The game on the stock market is simple to understand: hedge funds, betting on falling prices, borrow shares from a third party; and they then sell the shares, which in principle they do not own. At a certain point in time they have to return the shares. In order to do this, they have to buy them on the market. If they have fallen in the meantime, they buy them cheaper – and the difference is their profit. If, on the other hand, prices have risen, they make a loss.

The small investors had now driven up the share price through their targeted purchases. This in turn led to the hedge funds trying to unwind their betting positions prematurely. But they also had to buy shares on the market again, which tightened the supply even more and drove the price up.

Although pelster admits he can’t say who the retail investors are, he claims they had previously shown a tendency to float and lottery stocks. Pelster continues:

We have been able to observe buying and selling at all times. Although some experts see the retail investors’ behavior as a protest against wall street, their history of high-risk behavior and the early closing of their gamestop positions suggest that participation was fueled to some degree by their desire to gamble.

Elizabeth warren, a democratic u.S. Senator, had already spoken out in january against ticking off small investors in this way. According to cnbc she had said at the time that the stock market had become a casino. Manipulators were driving the market up or down to make profits: "billionaires and some hedge funds are now complaining loudly because they are not the only ones making money when the manipulation works."

To these "manipulators" one can certainly count elon musk. His fan base in the social networks reacts when he gives appropriate "hints" gives. When he in january "gamestonk!" via twitter, gamestop stock soared from $150 to $200. According to cnbc a four billion increase in market capitalization. When he wrote: "i love etsy", the share price of the e-commerce company etsy rose. When he recommended: "use signal", he meant the whatsapp alternative signal. Among speculators, this unleashed confusion – and on the stock market, the price of signal advance, a provider of medical devices, went through the roof.

In recent months, there has been little suspicion that this was not a david versus goliath battle at all, but that the hype surrounding gamestop shares was being used for a battle between the major hedge fund providers.

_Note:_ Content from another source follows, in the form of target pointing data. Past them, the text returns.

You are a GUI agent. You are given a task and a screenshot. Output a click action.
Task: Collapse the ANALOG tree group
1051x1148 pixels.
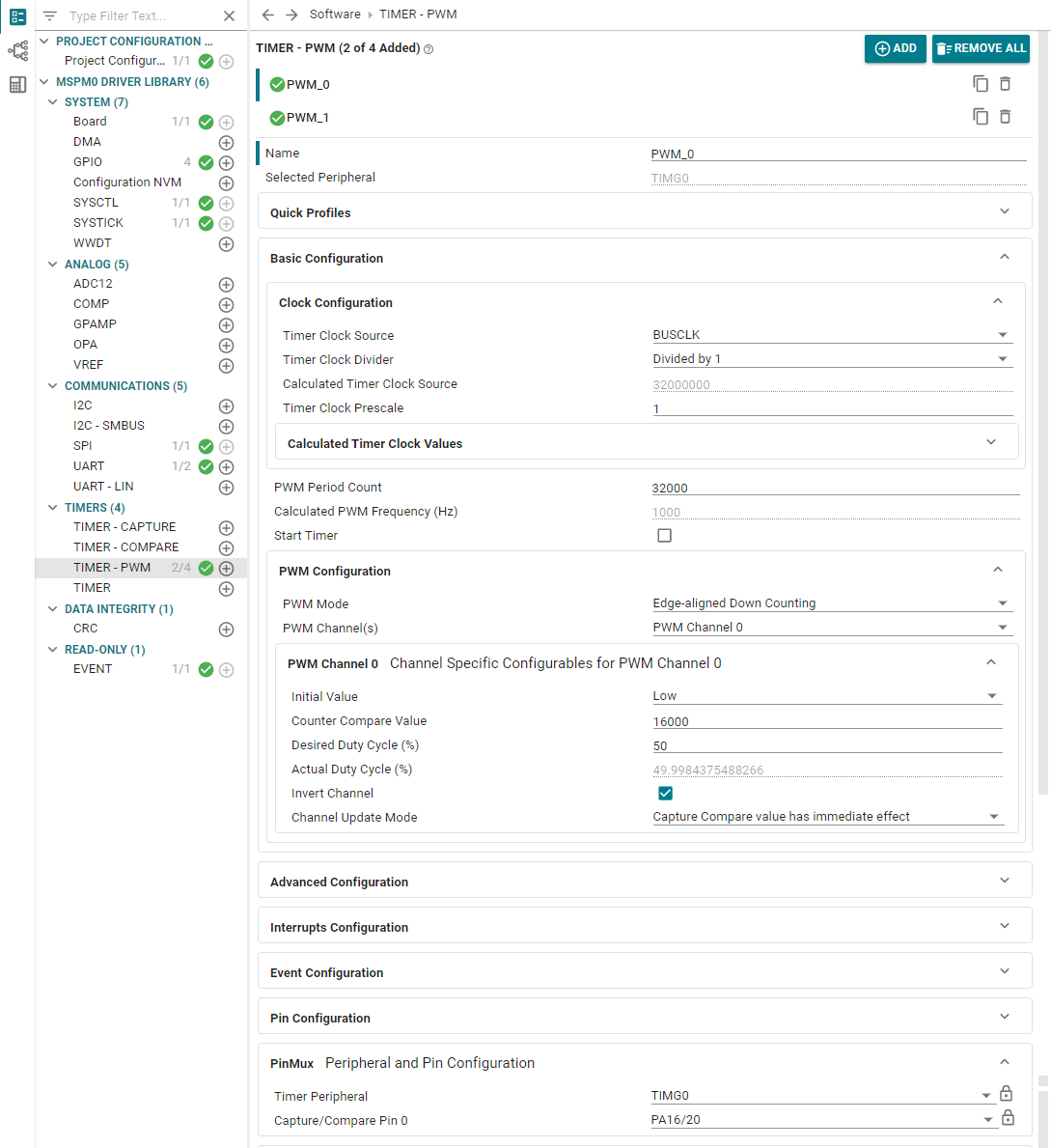point(53,265)
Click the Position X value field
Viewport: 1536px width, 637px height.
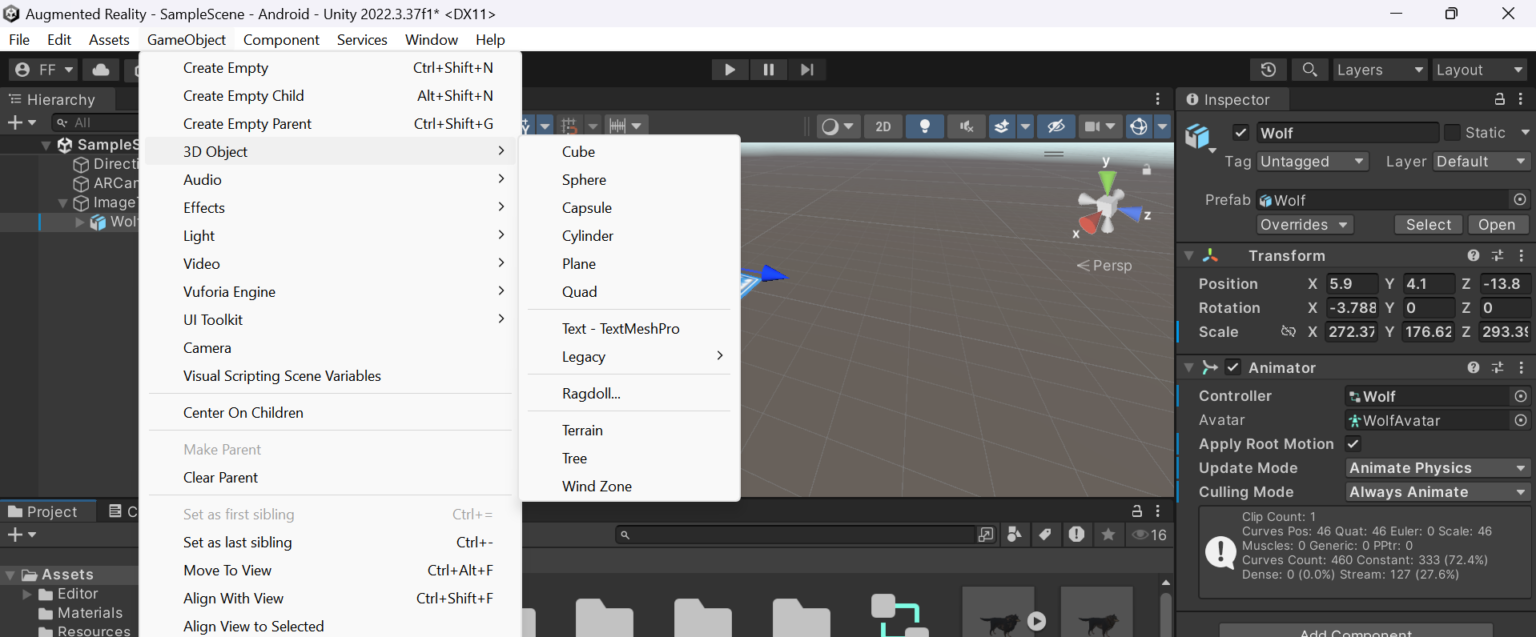1351,283
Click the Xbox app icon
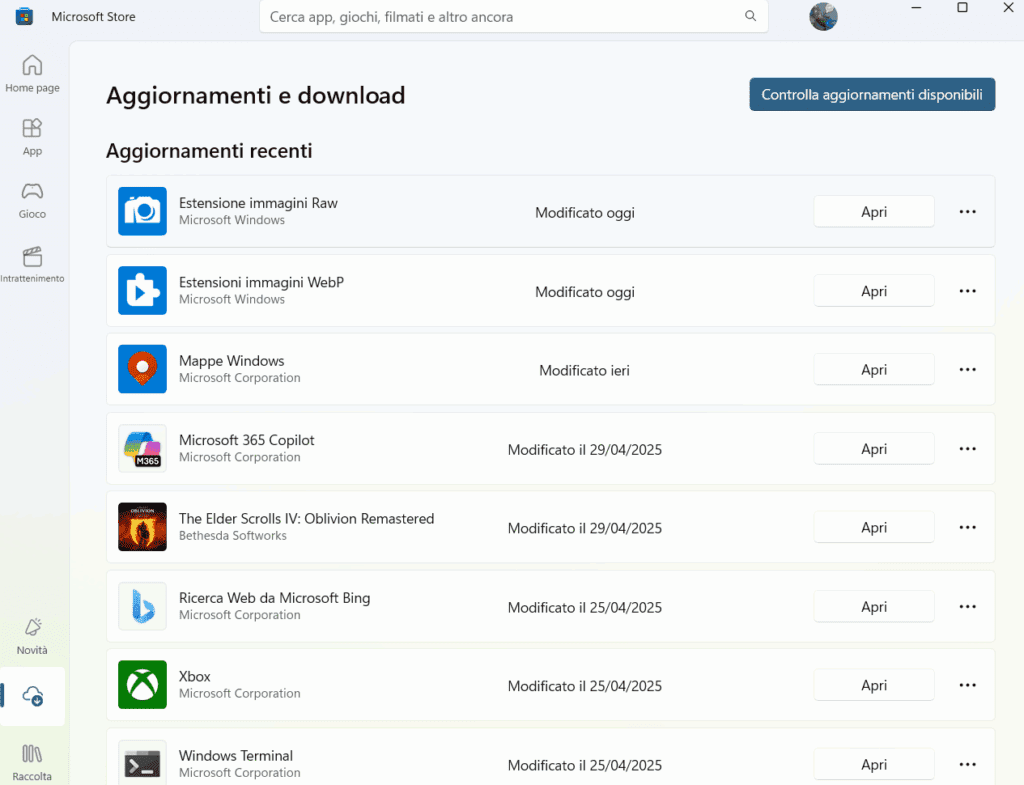 click(x=142, y=685)
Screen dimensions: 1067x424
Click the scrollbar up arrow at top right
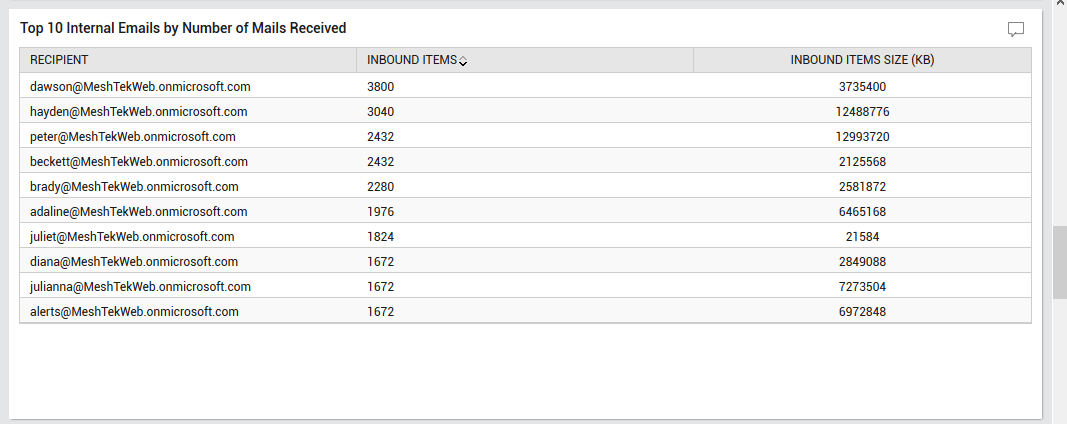tap(1060, 3)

The so-called neo-brokers such as trade republik, justtrade, gratisbroker or robinhood offer favorable conditions to small investors – in return they sell their data to other securities traders and collect commissions for this. Robinhood, through which the concerted purchases of gamestop largely went, sells its users’ data to high-frequency traders like citadel securities, for example.

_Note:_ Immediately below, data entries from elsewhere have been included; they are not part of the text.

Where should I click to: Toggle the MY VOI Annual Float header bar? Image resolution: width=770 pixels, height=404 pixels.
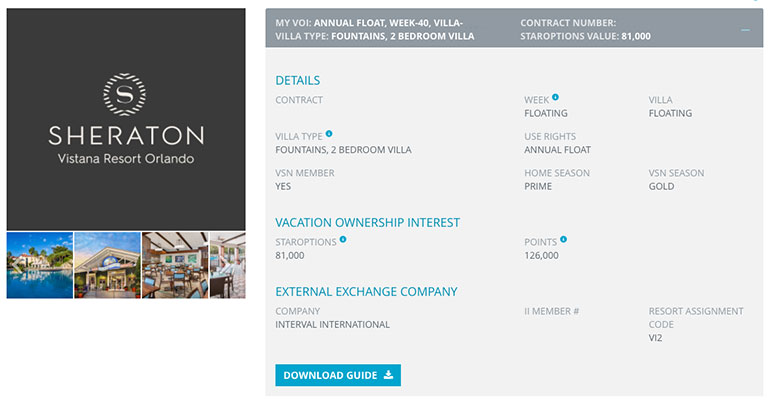tap(514, 28)
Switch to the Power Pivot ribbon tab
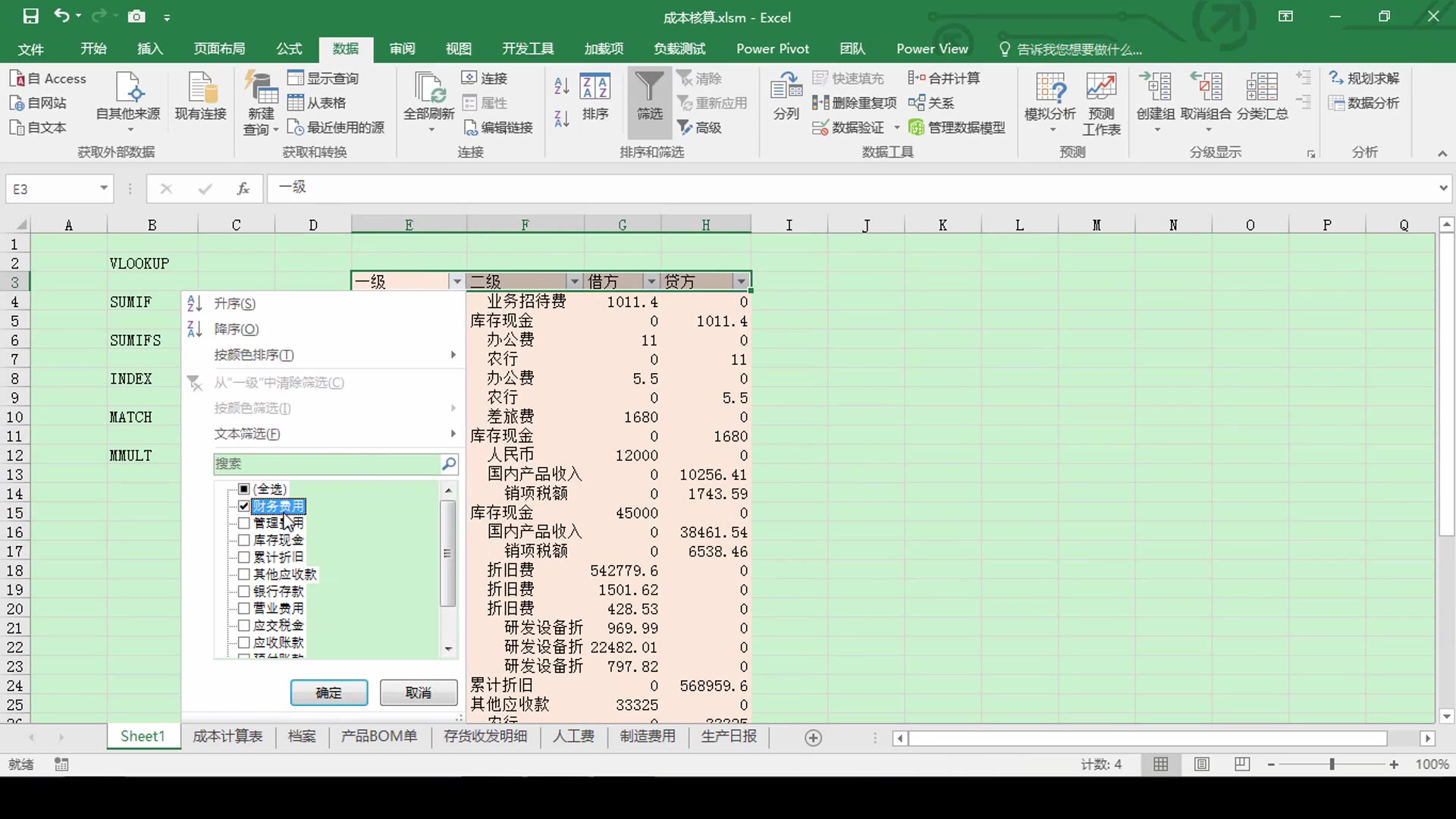The width and height of the screenshot is (1456, 819). tap(772, 49)
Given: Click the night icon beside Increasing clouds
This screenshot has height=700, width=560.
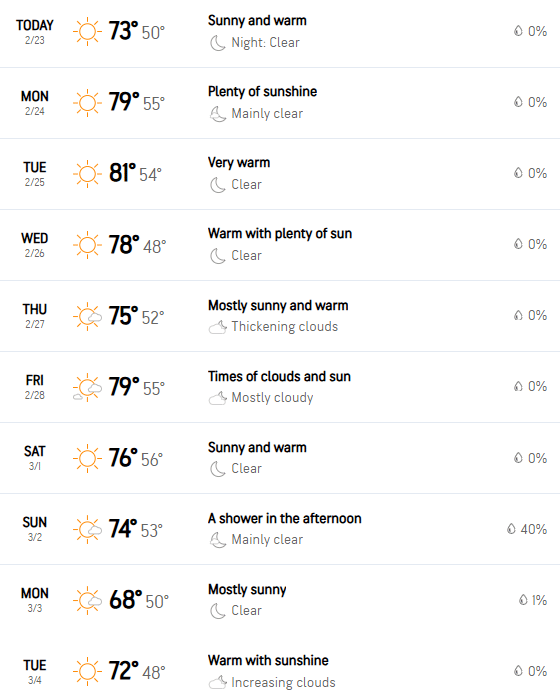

Deutschlandfunk nova had reported in early february that when small investors got together to buy stocks in rough style, these high-frequency traders knew sooner than others that the stocks would rise, not fall. Citadel securities did not participate in the bet on falling gamestop prices, probably because the information was available. Instead, the company invested several billion us dollars in the stumbling hedge fund melvin capital, which had bet on falling prices.

That’s the weakness in the study: it focuses only on retail investors, but doesn’t examine how institutional investors behaved.